Remember a recent analysis by the Associated Press finding that 2,500 teachers and other educators were disciplined after sexually abusing students.

Now… how many REAL cases of teens being harmed by online, predators, stalkers, bullies, and other abusers have been documented?

Of course, CBS would never broadcast scare stories warning parents not to let their kids go to church, school, or home. And, true, when you consider the tens of millions of youth who go to church, attend school, and go to homes where their parents or caretakers live, incidents of sexual abuse are quite rare.

The same is even more true for internet social sites, where tens of millions of teens interact billions of times every day with vanishingly rare cases of predatory or other dangerous victimizations. CBS, other news media, and self-interested enterprises are exploiting grownups’ fears of new technology and youth, not warning of real dangers.

Sieberg’s worse-than-worthless “reporting” represents “science and technology” expertise? What a sad commentary on the frantic efforts of news networks to terrify parents with sloppy, lazy misreporting, tainted by authors, software sellers, and promoters of fear about online dangers that a decade of experience has proven largely mythical.

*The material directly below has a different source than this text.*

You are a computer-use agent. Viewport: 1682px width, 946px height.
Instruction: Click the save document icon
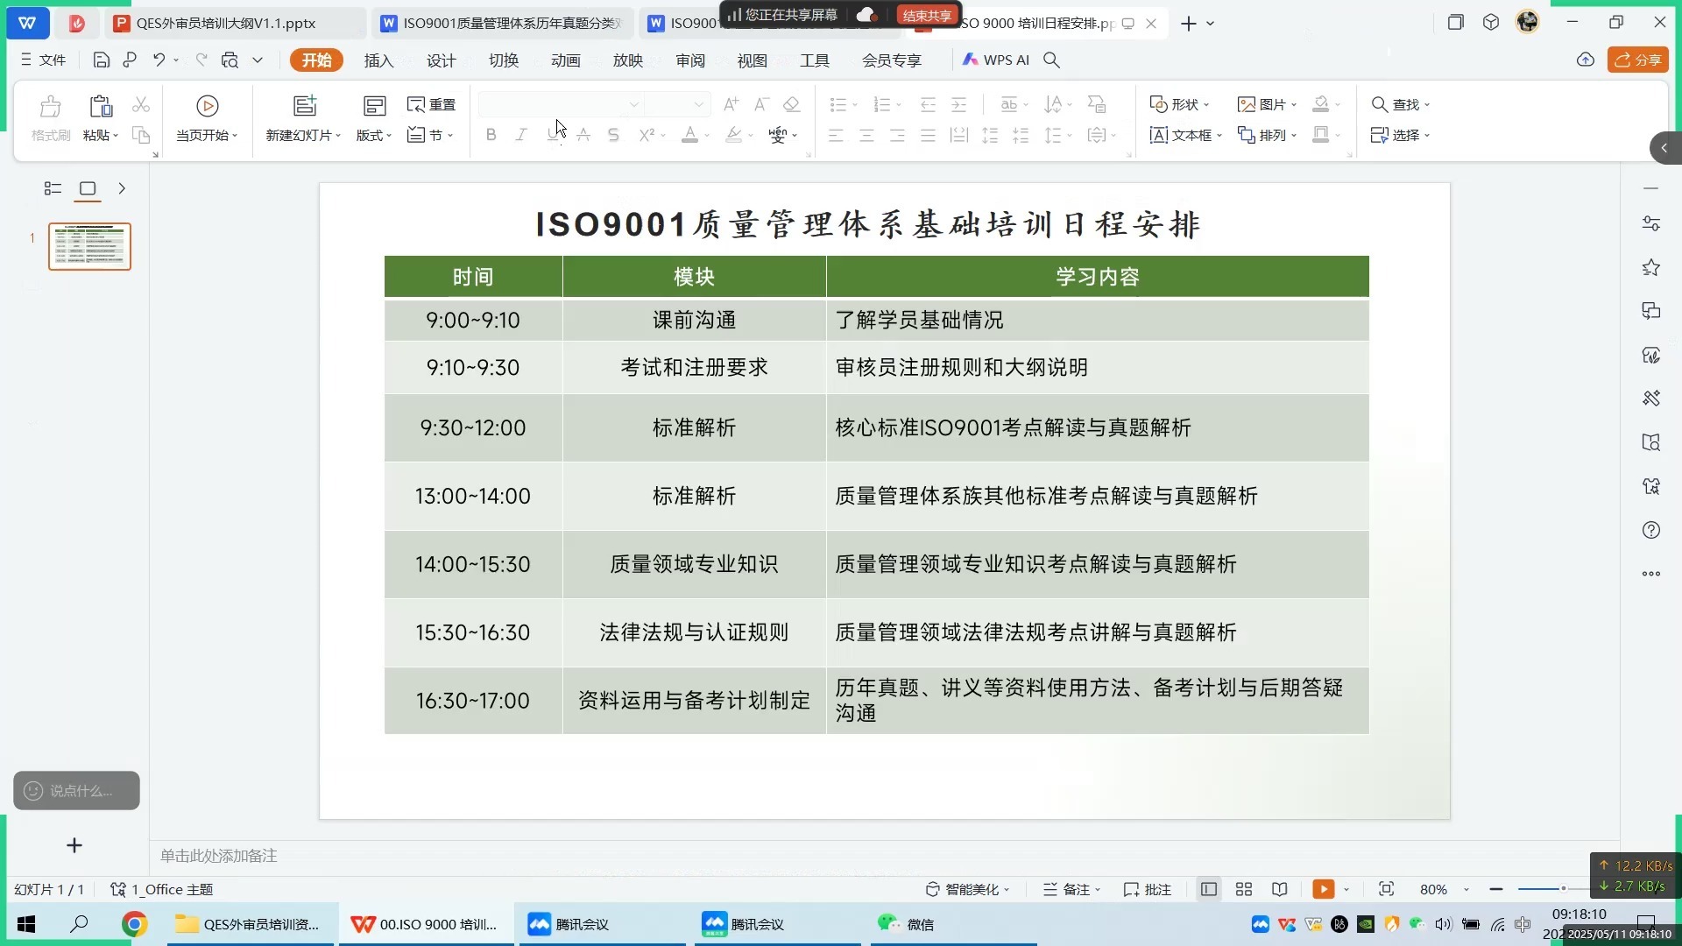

The bitter ironies:  teens of the supposedly well-supervised past were in far more danger from drinking, rape, and other dangers than youth are now, and teens are in much more danger of violence from adults at home, in church, or at school than from anyone they meet online. This is a truly awful series, another example of how low the media have sunk on youth issues.

Once again–believe NOTHING the news media says about teens until you’ve checked it completely… which will demonstrate why they’re unbelievable.